Now what if we would host our newsfeed files on a central server instead of our own site? If I would write my index.xml to newsfeedhost.org instead of hebig.com? Or the file would be mirrored to that central destination site? And the central newsfeed host would have some sort of caching in place that reduces the number of total requests? It shouldn't be much server load since the files are static rather than dynamic, it's merely a bandwidth issue as I see it now.
Just thinking out loud here. Input welcomed. Would anyone use such a service offering for the benefit of not having to worry about traffic generated at index.xml? I think I would. But that doesn't say much.
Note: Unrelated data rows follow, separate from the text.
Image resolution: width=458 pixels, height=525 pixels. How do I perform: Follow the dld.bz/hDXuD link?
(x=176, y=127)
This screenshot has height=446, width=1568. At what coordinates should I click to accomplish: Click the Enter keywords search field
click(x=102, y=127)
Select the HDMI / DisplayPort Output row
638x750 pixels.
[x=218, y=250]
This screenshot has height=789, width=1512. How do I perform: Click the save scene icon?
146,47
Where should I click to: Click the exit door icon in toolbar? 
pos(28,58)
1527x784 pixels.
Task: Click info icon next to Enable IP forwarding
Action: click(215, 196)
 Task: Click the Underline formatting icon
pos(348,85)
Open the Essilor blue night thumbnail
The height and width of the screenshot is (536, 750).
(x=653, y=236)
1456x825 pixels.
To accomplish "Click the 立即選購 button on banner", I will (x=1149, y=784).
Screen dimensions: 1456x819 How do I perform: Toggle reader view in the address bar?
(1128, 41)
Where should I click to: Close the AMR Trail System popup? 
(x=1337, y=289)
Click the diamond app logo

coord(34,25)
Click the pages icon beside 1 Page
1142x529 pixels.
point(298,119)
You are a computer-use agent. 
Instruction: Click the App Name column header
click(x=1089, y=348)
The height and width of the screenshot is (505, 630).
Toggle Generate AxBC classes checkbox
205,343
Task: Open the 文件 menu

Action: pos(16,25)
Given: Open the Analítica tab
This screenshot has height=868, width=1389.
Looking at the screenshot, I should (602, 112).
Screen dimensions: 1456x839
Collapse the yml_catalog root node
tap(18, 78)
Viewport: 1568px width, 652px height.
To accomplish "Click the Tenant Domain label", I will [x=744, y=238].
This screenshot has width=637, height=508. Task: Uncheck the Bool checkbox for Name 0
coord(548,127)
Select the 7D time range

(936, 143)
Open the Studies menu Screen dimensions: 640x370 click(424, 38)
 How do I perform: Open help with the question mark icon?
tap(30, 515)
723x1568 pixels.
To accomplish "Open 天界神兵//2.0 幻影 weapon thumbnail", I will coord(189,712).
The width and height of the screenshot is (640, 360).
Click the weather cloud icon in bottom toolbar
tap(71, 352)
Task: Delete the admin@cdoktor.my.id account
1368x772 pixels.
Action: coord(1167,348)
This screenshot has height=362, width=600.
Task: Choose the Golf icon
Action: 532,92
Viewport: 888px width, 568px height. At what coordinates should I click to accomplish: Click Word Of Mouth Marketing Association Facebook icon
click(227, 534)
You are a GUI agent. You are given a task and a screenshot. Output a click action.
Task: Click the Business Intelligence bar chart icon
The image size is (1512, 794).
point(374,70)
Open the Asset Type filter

The most beautiful German Word


The German Language Council and the Goethe-Institut are calling out a competition in the hunt for the "most beautiful and precious German word".
What makes a word beautiful? The way its letters are composed? The way you pronounce it? Its meaning? Is "Lötkolben" or "Schnürsenkel" more beautiful than "Sonnenblume"? Should compound nouns even qualify? What about short terms that carry a lot of significance? "Ode" for example. What about words that are difficult to translate into other languages? "Geselligkeit". I like that one.

Divas 2004


MTV Germany is showing Divas 2004 while I am typing this and I see Britney Spears performing a Robbie Williams song. I think I need to puke now.